If you've gained weight during the COVID-19 pandemic, you aren't alone.
If you've been working from home and/or social distancing, great! However, think about the lack of movement your body is experiencing over the few months. Even if you work at a desk you still typically walk to and from the parking lot, maybe up a flight of stairs and walk within the building a few times a day. If you are still working from home, or social distancing, it's so important to keep your body moving and get SOME type of exercise during these times!

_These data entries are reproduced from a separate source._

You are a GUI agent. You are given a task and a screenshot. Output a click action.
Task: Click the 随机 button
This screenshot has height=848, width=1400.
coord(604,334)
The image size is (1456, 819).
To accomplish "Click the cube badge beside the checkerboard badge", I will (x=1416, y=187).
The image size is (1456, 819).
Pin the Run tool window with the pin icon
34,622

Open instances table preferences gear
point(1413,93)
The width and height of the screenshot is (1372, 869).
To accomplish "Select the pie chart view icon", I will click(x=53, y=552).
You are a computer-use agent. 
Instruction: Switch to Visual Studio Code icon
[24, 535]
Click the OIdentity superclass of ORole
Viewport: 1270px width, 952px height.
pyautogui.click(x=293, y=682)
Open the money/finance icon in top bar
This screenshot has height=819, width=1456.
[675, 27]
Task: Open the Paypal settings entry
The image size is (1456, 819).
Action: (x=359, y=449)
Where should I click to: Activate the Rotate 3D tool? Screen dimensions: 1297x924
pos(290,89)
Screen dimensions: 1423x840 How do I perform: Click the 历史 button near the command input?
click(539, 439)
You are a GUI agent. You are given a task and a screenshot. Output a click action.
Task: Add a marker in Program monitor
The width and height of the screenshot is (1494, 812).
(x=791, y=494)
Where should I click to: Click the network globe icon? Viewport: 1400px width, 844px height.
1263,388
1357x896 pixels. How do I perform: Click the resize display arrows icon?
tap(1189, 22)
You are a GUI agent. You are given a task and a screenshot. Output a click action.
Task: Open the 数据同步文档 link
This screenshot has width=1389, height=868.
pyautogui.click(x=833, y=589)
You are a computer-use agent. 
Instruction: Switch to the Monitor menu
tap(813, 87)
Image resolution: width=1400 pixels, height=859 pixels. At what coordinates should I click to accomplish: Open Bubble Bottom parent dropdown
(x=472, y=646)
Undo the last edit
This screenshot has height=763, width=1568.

So here's a few at home exercises we found that won't break your back, but will still get you up and moving around the house: Chair tricep dips - Sit on the edge of a chair holding onto the front with your hands. Place your feet out in front of you (bent legs for easier option or straight legs to make it harder) and lower your elbows to a 90-degree angle before pushing back up.
Table top press ups - Incline press ups can be done anywhere around the home - on a table, a bed, a chair or even a wall. To use a table, place your hands on the table with your legs stretched out behind you, body nice and straight. Lower your weight down keeping your elbows tight to your body, and press back up. Living room wall sits - find a wall with a big enough space for you to lean on. Sit against the wall like you would in a chair with your legs at 90 degrees, and hold. Give it time and you'll soon feel the burn! Milk bottle Russian twists - Sit on the floor holding a milk bottle (or any bottle with liquid in). Lean back with a straight back and engage your core. Rotate your torso and try to touch the floor on each side with the milk bottle. Make it harder by lifting your feet off the floor.
It takes time to establish new habits, everybody is getting accustomed to this new normal. Begin to be proactive about this, and make it easier to maintain your weight in the long term.